Overview
The package provides the CategoricalArray
type designed to hold categorical data (either unordered/nominal or ordered/ordinal) efficiently and conveniently. CategoricalArray{T}
holds values of type T
. The CategoricalArray{Union{T, Missing}}
variant can also contain missing values (represented as missing
, of the Missing
type). When indexed, CategoricalArray{T}
returns special CategoricalValue{T}
objects rather than the original values of type T
. CategoricalValue
is a simple wrapper around the categorical levels; it allows very efficient retrieval and comparison of actual values. See the PooledArrays.jl and IndirectArrays.jl packages for simpler array types storing data with a small number of values without wrapping them.

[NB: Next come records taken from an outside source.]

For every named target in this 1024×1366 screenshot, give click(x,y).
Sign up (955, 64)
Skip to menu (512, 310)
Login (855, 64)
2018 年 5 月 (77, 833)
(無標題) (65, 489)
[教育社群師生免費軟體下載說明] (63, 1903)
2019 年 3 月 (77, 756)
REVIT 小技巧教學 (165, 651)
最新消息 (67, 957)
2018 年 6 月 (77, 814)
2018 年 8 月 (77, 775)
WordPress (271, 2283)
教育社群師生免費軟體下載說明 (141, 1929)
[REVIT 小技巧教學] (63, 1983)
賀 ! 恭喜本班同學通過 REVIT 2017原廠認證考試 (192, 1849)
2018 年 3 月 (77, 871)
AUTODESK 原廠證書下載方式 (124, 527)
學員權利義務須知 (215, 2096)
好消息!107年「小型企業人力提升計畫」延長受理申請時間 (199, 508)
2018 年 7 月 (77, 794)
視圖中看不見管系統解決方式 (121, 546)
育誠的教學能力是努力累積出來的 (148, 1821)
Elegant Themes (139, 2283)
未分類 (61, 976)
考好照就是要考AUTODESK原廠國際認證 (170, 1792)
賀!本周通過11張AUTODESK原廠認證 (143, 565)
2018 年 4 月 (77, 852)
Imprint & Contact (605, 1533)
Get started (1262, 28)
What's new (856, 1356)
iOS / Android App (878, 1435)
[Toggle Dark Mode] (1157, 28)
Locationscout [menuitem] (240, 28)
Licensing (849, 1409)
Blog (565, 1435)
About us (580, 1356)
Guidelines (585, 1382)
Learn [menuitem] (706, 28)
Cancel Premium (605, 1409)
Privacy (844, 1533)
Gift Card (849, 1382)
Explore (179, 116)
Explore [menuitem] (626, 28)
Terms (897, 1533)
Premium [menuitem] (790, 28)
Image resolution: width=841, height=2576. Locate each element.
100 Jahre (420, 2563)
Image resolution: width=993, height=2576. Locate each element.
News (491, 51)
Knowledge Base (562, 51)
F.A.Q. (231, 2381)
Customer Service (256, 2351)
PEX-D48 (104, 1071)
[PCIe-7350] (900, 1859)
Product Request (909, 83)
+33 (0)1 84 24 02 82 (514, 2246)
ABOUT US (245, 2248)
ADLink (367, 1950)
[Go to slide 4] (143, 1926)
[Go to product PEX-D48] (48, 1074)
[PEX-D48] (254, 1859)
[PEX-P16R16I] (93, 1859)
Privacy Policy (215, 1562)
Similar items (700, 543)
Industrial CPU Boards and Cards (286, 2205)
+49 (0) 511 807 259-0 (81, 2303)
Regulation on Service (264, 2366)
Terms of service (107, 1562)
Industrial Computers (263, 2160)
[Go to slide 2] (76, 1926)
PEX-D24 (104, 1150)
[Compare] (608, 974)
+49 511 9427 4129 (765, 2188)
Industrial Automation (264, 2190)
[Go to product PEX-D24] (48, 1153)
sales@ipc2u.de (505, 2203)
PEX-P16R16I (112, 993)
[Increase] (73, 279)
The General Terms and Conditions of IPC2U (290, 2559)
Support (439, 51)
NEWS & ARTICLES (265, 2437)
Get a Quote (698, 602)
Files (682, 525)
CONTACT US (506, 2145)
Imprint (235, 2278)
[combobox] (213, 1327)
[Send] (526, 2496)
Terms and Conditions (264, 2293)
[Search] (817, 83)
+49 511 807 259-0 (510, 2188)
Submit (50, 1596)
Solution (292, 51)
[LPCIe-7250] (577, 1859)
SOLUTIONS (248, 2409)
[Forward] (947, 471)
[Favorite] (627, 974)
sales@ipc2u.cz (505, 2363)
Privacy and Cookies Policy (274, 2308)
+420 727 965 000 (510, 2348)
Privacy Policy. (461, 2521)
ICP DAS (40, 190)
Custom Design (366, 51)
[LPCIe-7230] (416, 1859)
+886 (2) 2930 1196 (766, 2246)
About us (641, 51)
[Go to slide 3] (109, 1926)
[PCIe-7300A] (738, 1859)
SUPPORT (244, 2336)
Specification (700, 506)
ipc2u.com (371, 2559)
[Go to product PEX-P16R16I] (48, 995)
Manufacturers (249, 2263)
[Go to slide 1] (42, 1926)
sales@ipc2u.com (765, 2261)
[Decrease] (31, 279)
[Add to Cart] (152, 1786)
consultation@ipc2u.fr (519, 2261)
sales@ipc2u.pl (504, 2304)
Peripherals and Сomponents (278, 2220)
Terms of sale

The main feature of CategoricalArray
is that it maintains a pool of the levels which can appear in the data. These levels are stored in a specific order: for unordered arrays, this order is only used for pretty printing (e.g. in cross tables or plots); for ordered arrays, it also allows comparing values using the <
and >
operators: the comparison is then based on the ordering of levels stored in the array. An ordered CategoricalValue
can be also compared with a value that when converted is equal to one of the levels of this CategoricalValue
. Whether an array is ordered can be defined either on construction via the ordered
argument, or at any time via the ordered!
function. The levels
function returns all the levels of CategoricalArray
, and the levels!
function can be used to set the levels and their order. Levels are also automatically extended when setting an array element to a level not encountered before. But they are never removed without manual intervention: use the droplevels!
function for this.